His best friend, Stoltz, is just the opposite. Stoltz is a man who is enlivened by worldly commerce and affairs. In contrast with the robust Stoltz who is completely at one with the world and succeeds at everything he attempts; Oblomov seems pathetic, childlike, incompetent, fragmented, will-less. Stoltz labels his friend's condition "Oblomovism" and sets about reforming him with a strict diet, a social agenda, and plans to take him abroad and stir in him an interest in the business of the world. But Oblomov's heart is not in it. He doesn't care at all that he looks 50 even though he is 30, he is mortified at the thought of having to socialize, and although he acquires an expensive set of luggage he has no intention of going abroad and leaving Russia.
In one of the most memorable scenes of the film, Oblomov meditates aloud to Stoltz about how his mind is full of so many dead things (religions, civilizations, dates, facts) and he expresses his desire to be at one with the world around him (as a leaf on a tree). In this moment the ever-active Stoltz is completely quieted by Oblomov's profound way of viewing existence. But the moment passes and Stoltz is once again swept up with the business of the world.
Despite his penchant for inertia, one thing does stir him from his solitude: Olga.
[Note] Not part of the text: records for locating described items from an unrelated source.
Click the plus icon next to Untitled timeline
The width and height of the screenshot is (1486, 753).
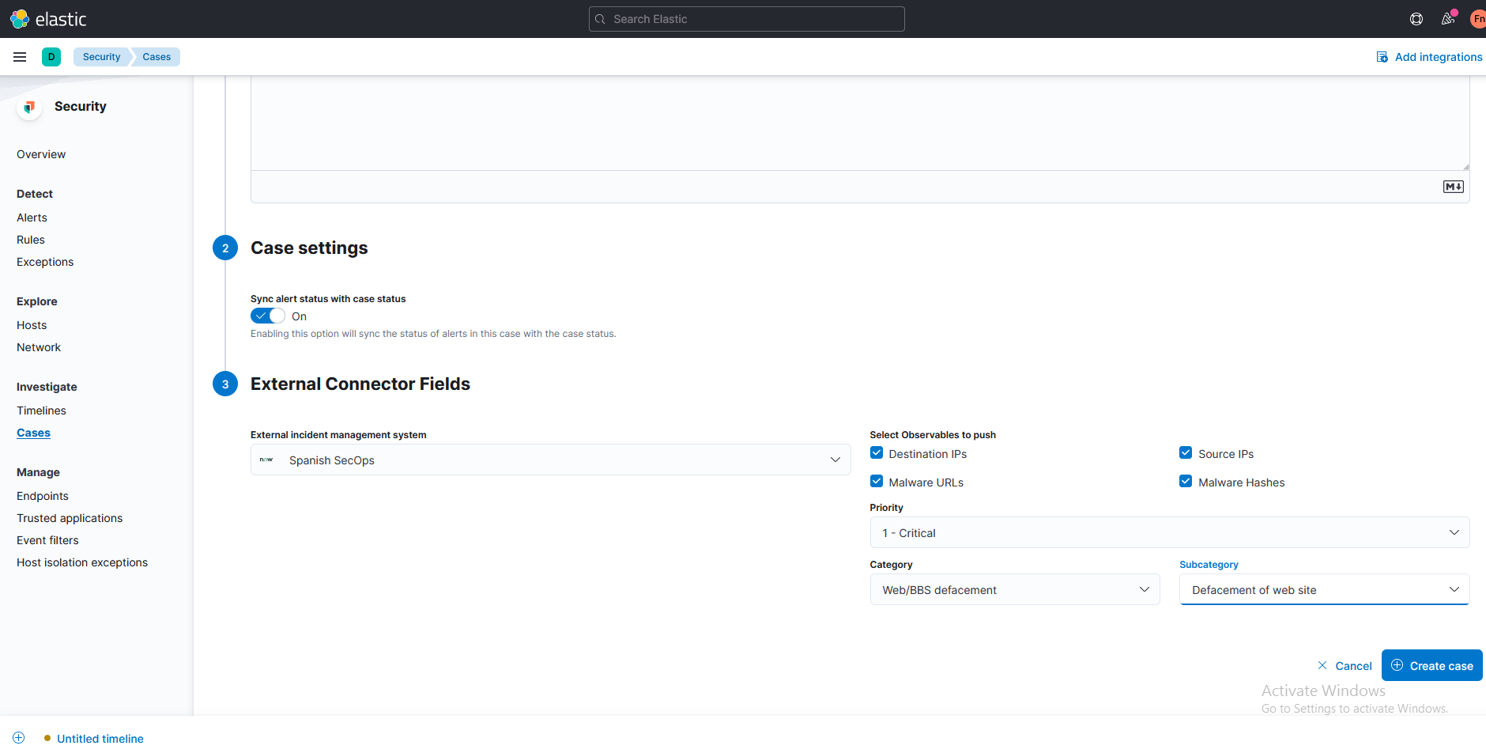[x=17, y=737]
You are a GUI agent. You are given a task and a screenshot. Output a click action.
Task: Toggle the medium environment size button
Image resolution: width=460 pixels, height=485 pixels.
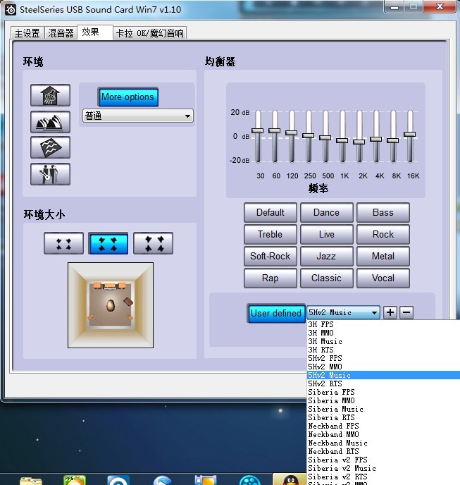[108, 243]
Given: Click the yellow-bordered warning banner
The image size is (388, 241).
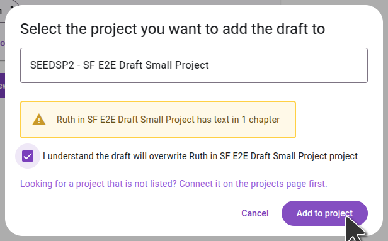Looking at the screenshot, I should pyautogui.click(x=158, y=120).
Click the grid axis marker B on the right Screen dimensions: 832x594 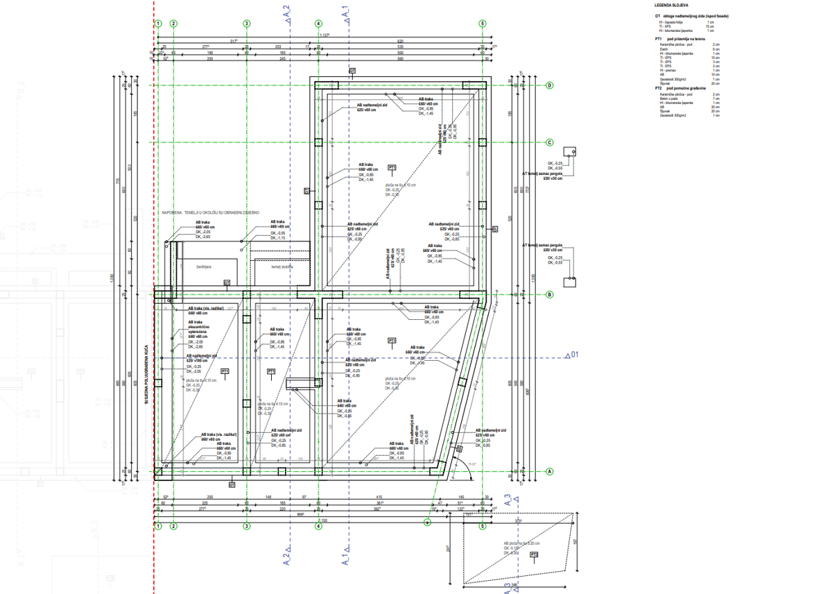pos(550,294)
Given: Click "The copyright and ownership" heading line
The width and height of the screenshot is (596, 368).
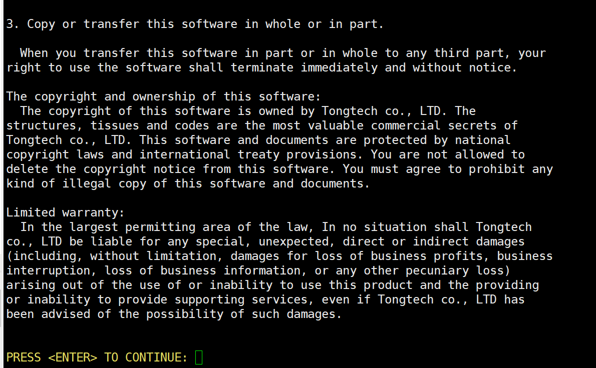Looking at the screenshot, I should [x=163, y=97].
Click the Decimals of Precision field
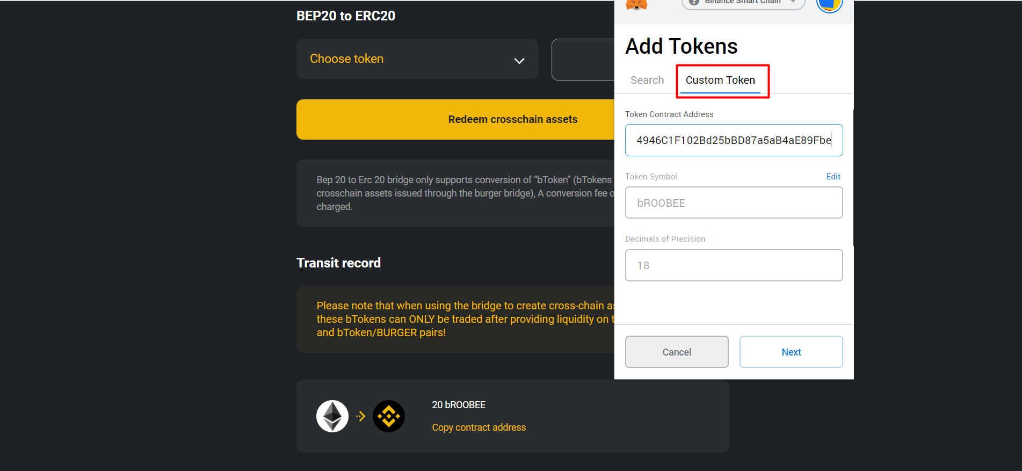Screen dimensions: 1022x471 734,265
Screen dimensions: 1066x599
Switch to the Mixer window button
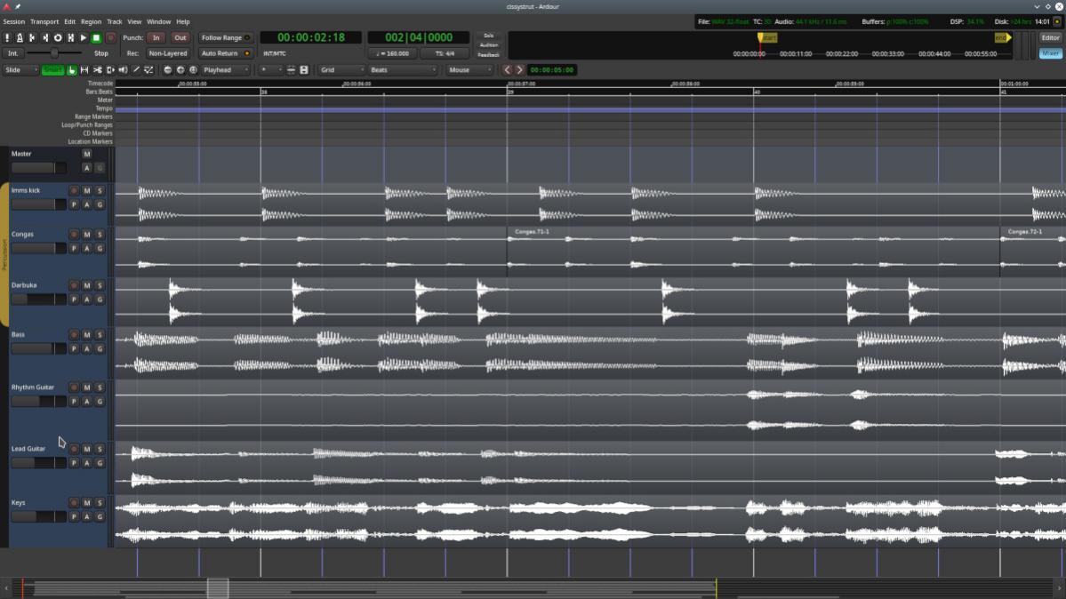click(x=1050, y=53)
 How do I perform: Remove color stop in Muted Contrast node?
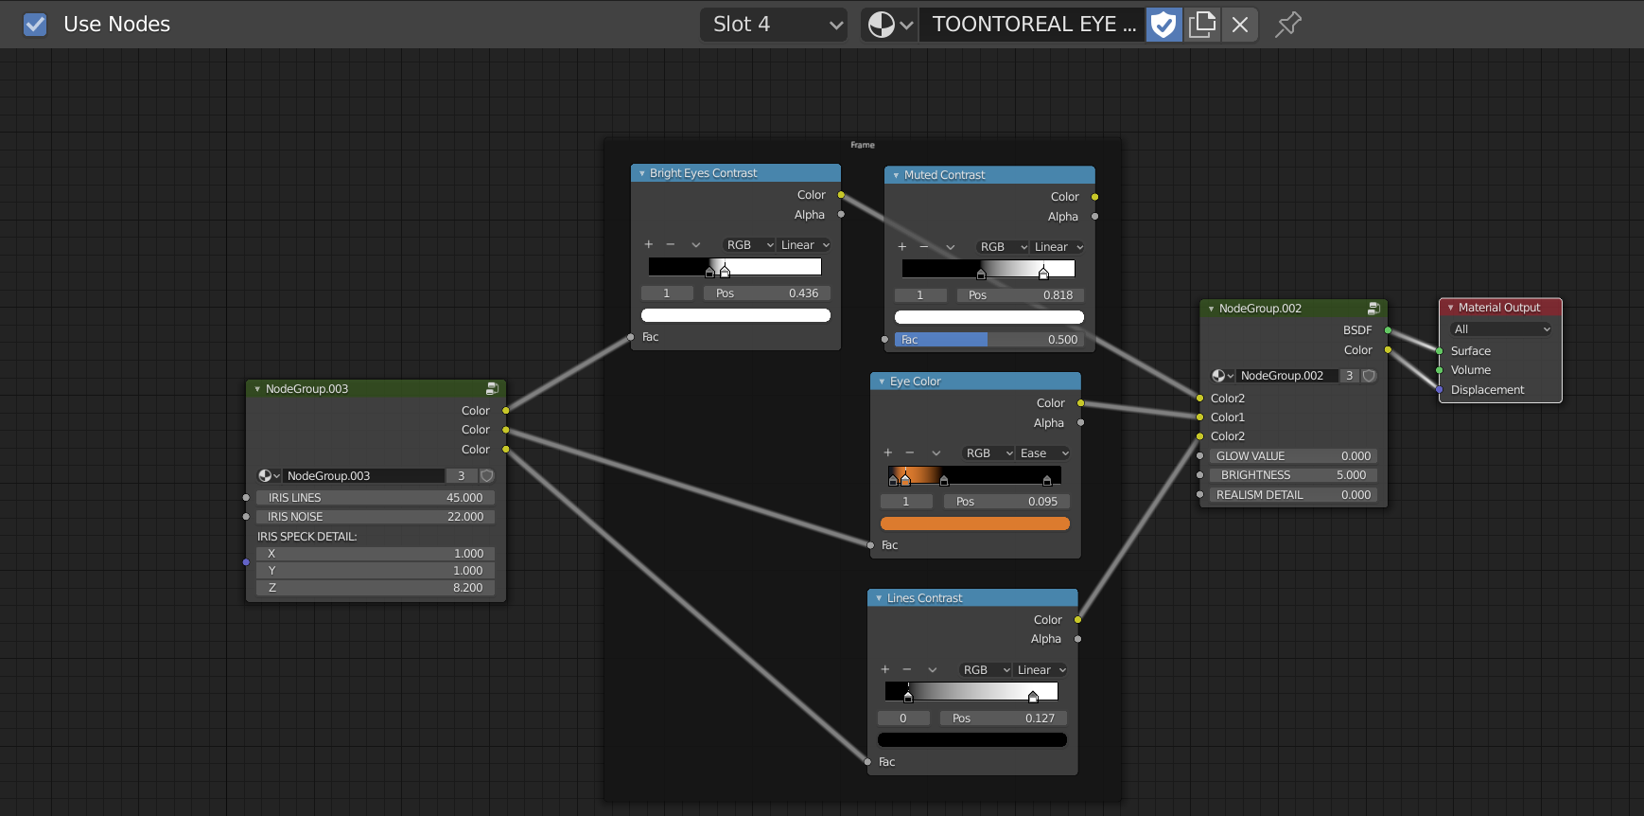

Olga is a woman with a divided temperament. She seems to be a woman who thrives on social interaction and so seems to be naturally drawn to Stoltz who has a way of drawing her out and making her laugh, but there is also something about Oblomov that she is equally responsive too: his stillness, his poetic quiet, his longing to be at one with the world. Oblomov and Olga are each poetic souls who are mesmerized by natural beauty and each other, and so long as they are alone in the idyllic landscape of Oblomov's country estate where they have chosen to summer together they do seem to be at one with the world and each other. But when Stoltz returns from one of his world tours so does Olga's desire to be more involved with the world and so she turns her attentions once again toward him. But Olga is fascinating, her inner conflicts are never fully resolved, and even though she marries Stoltz, late in life she finds herself thinking once again of Oblomov.
The ending of this film is one of the most moving of any film that I can recall, and also one of the most evocative of life's enduring patterns, as well as its enduring promise (even though those promises are not always fulfilled or fulfillable).
I suppose it is possible to interpret Oblomov as being symbolic of Russia's insular and brooding separatism from Europe, and its refusal to let go of its past, to modernize, and adjust to the commercial age. And its also possible to see in Oblomov a precursor to the kinds of characters that would later appear in modernist works by Kafka and Beckett. But there is something about Oblomov that resists these kinds of historicizations. Like all great literature, Oblomov seems to symbolize something that is true about the human condition and life in all times."